### WHAT TO PRODUCE:
Write down exactly the lines from the one with "Got it! [button] (1356, 2477)" to the end of the data, first and last included, and no others.

### PROVIDED DATA:

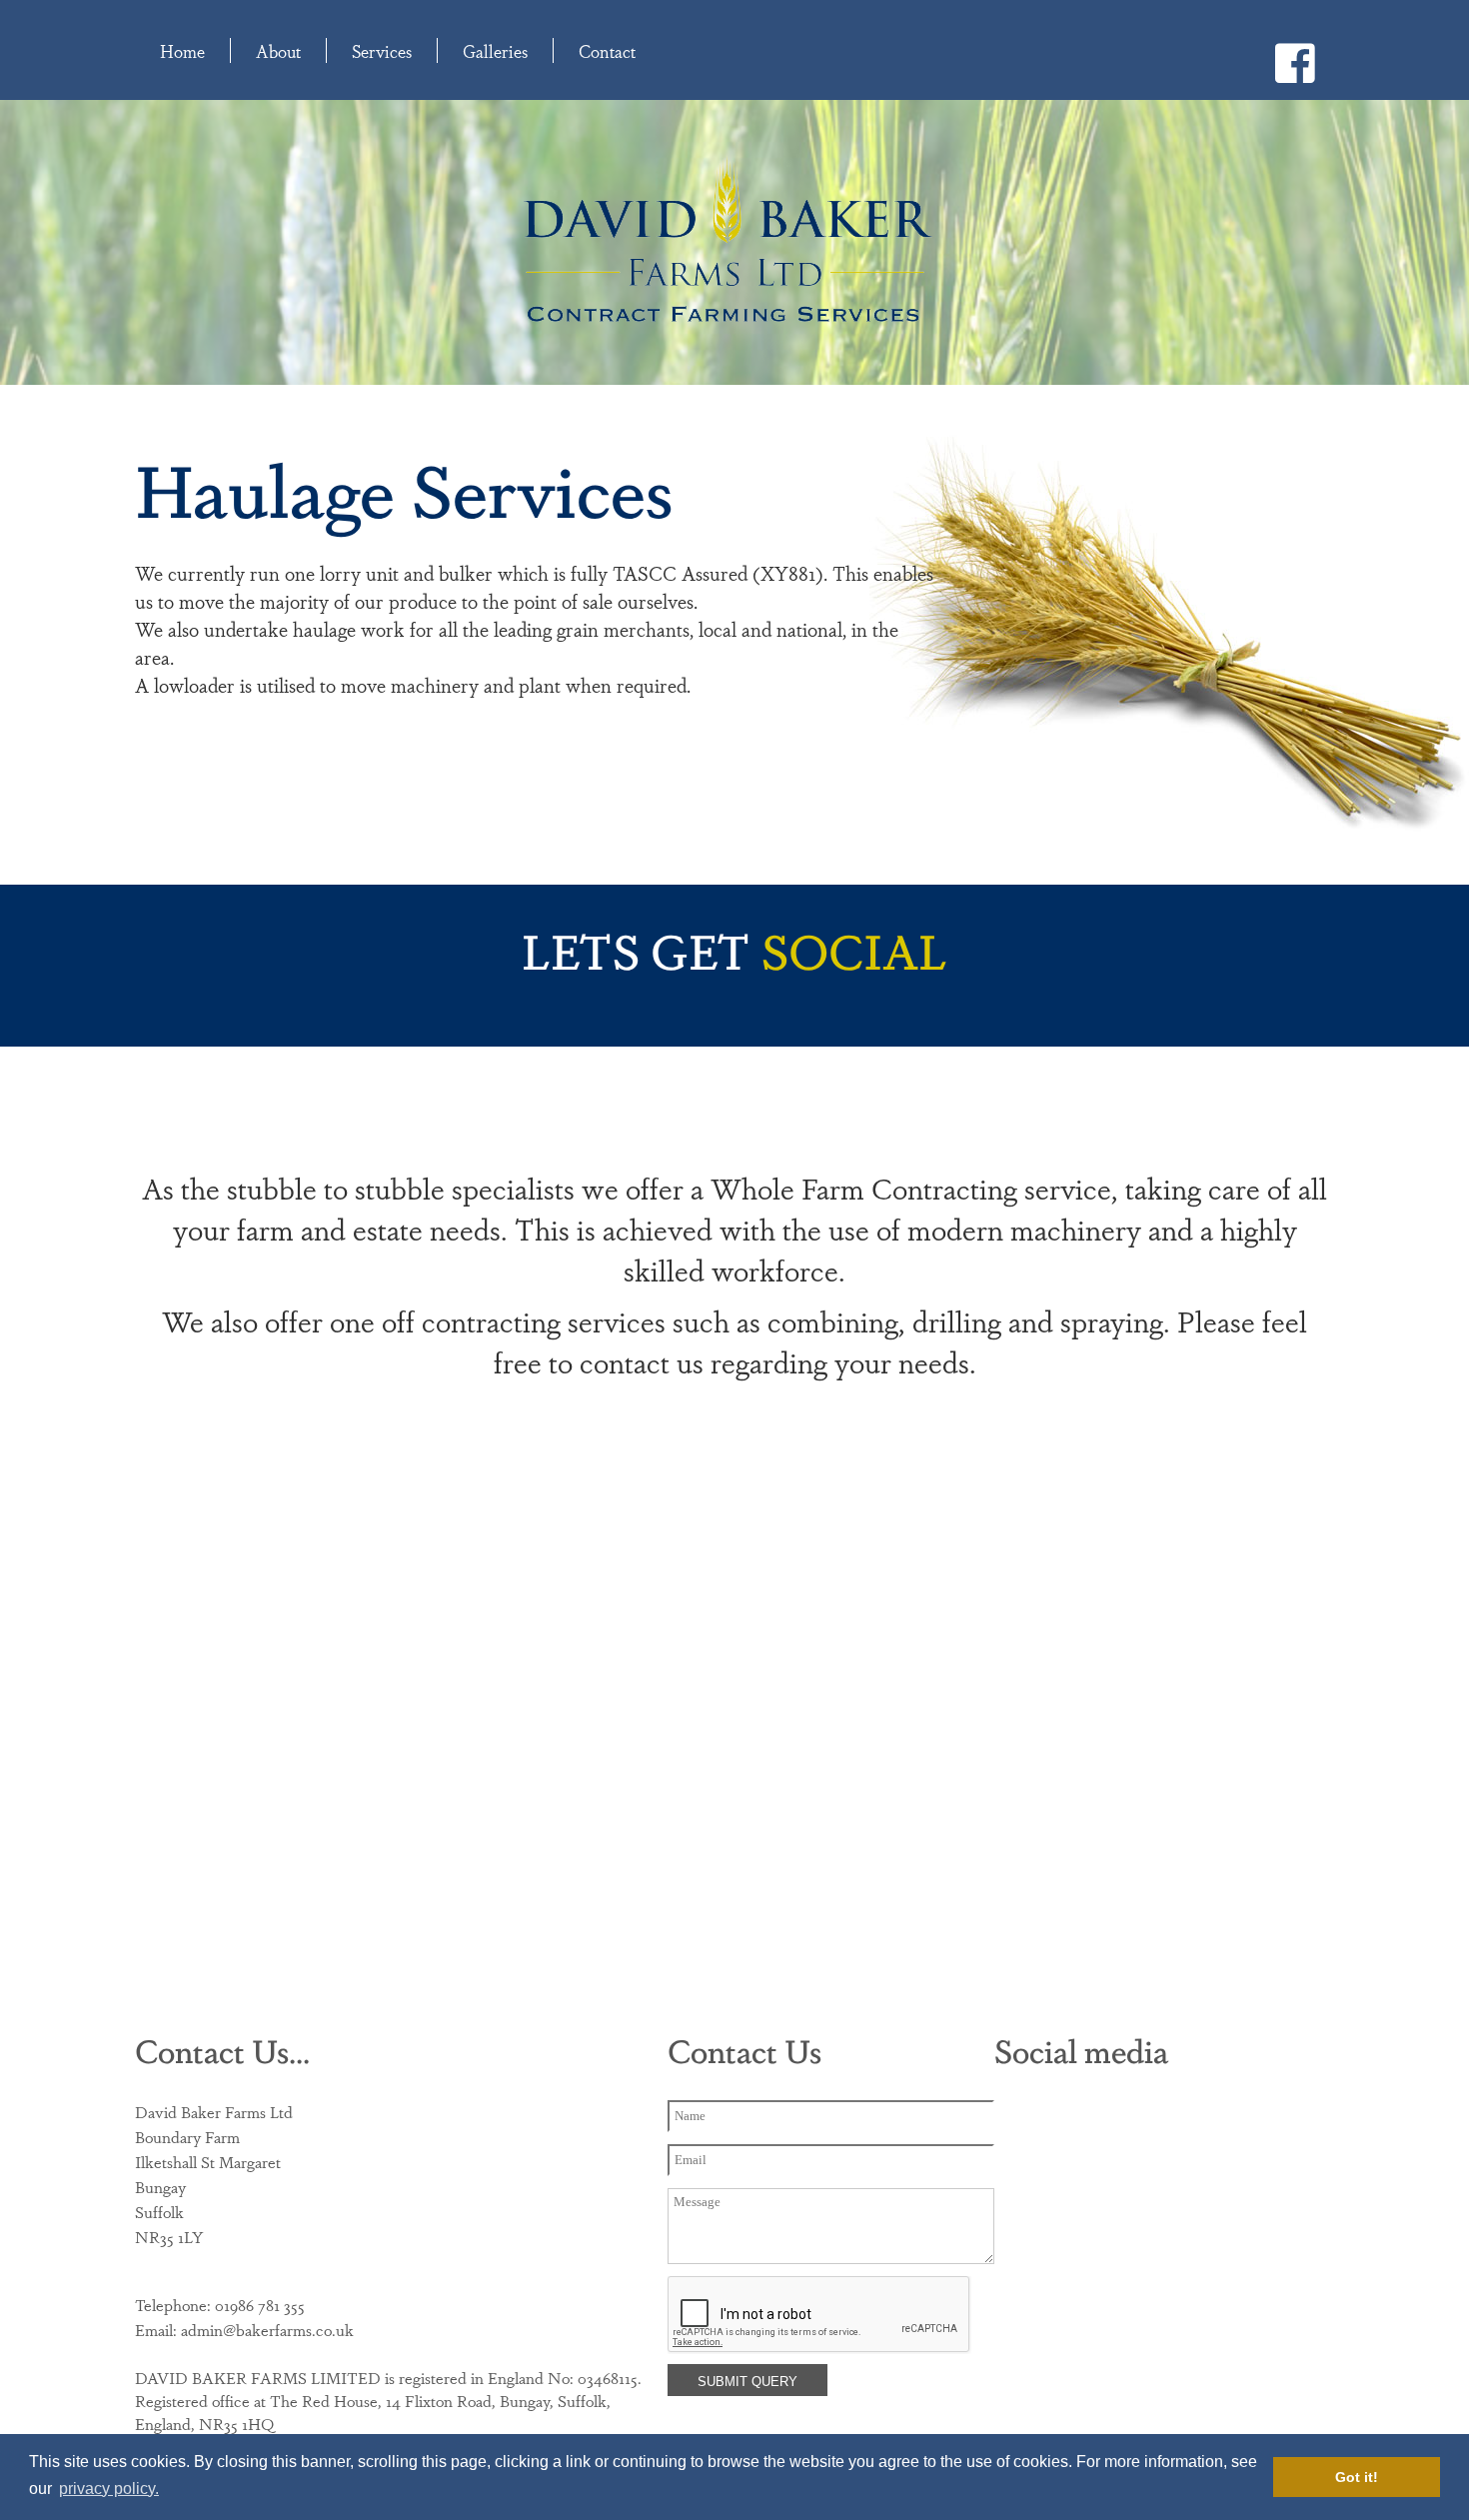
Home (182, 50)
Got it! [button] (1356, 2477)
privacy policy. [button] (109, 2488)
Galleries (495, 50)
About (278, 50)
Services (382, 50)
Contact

### EXERCISE SOLUTION:
Got it! [button] (1356, 2477)
privacy policy. [button] (109, 2488)
Galleries (495, 50)
About (278, 50)
Services (382, 50)
Contact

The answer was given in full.